DO THIS —
Rewrite the material below, changing every "screenshot" to "screen capture" and keeping everything else the same. Leave the pictures out.

===== DATA PROVIDED

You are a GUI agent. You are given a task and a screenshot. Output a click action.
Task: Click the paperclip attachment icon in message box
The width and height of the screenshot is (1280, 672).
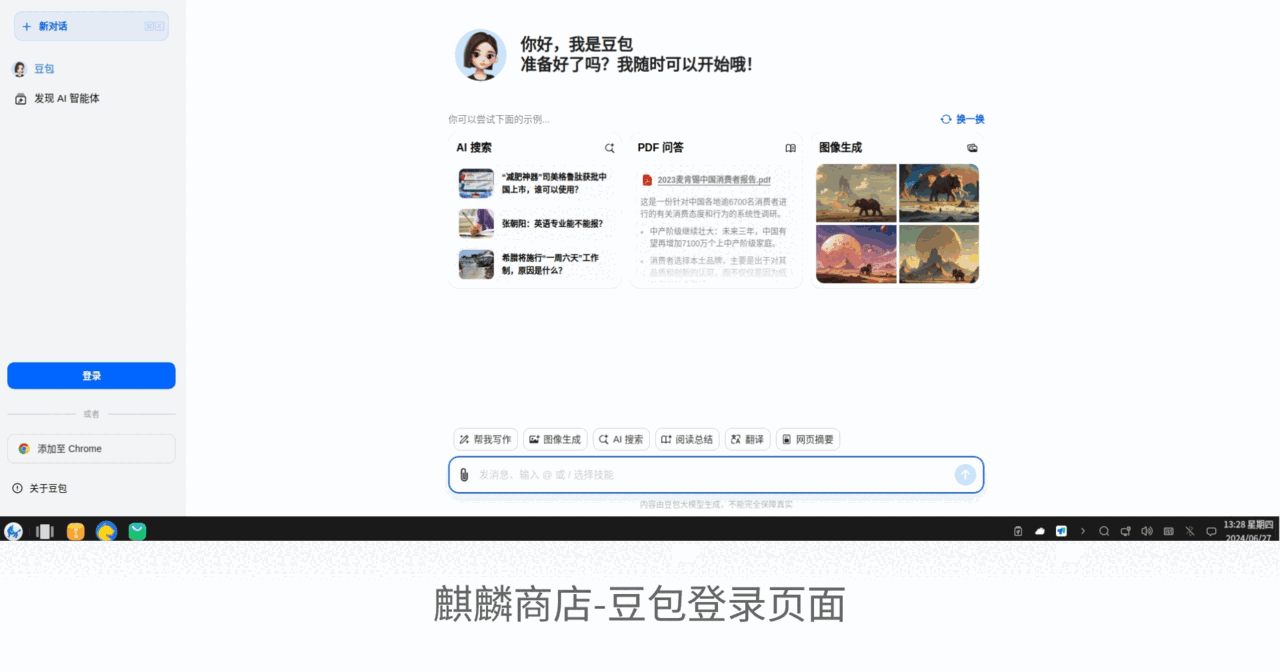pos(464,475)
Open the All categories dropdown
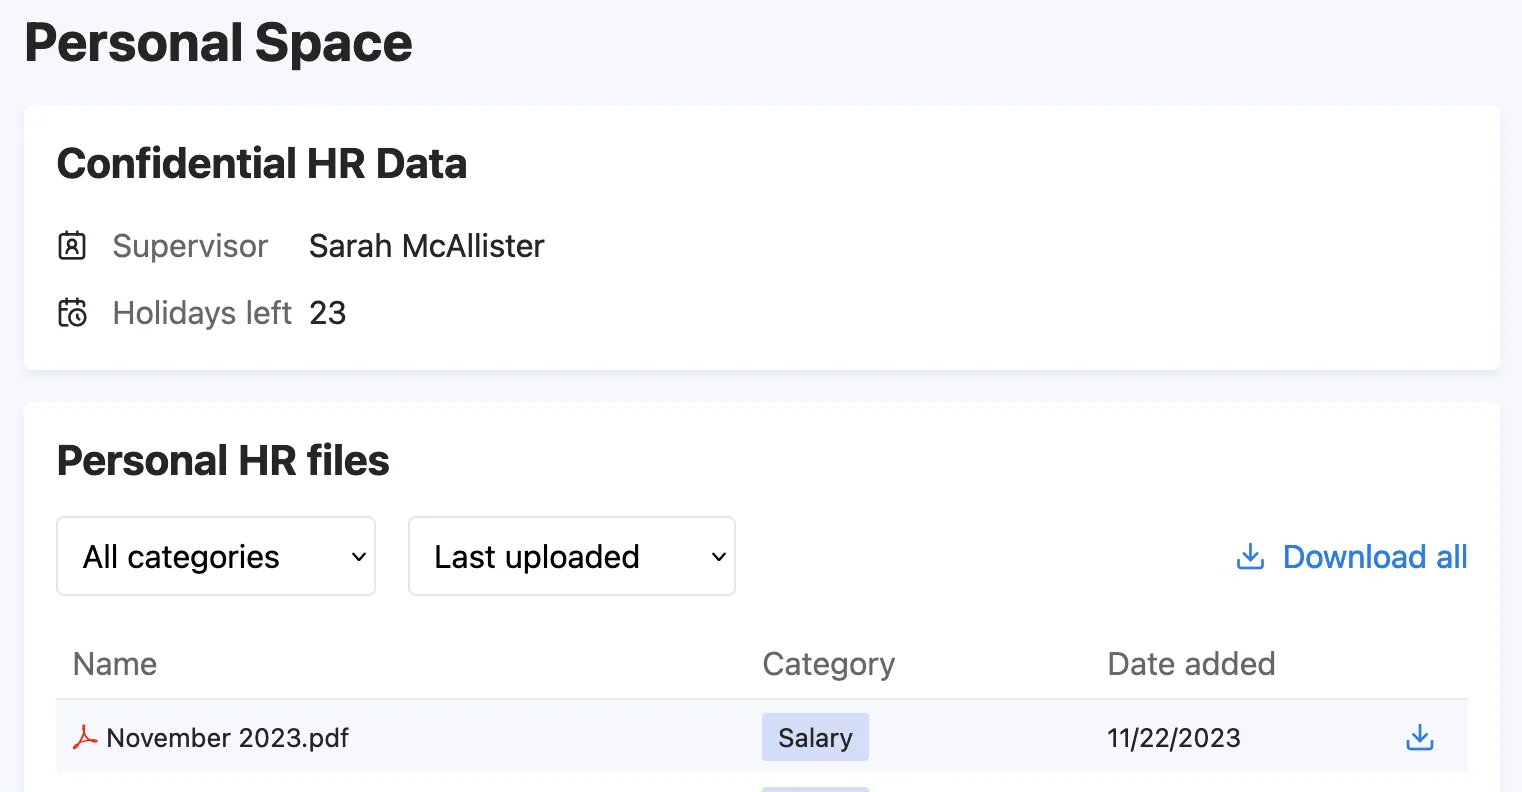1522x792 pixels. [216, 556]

==========

TASK RESPONSE —
You are a GUI agent. You are given a task and a screen capture. Output a click action.
Task: Click the paperclip attachment icon in message box
The width and height of the screen capture is (1280, 672).
pos(464,475)
Open the All categories dropdown
1522x792 pixels. [216, 556]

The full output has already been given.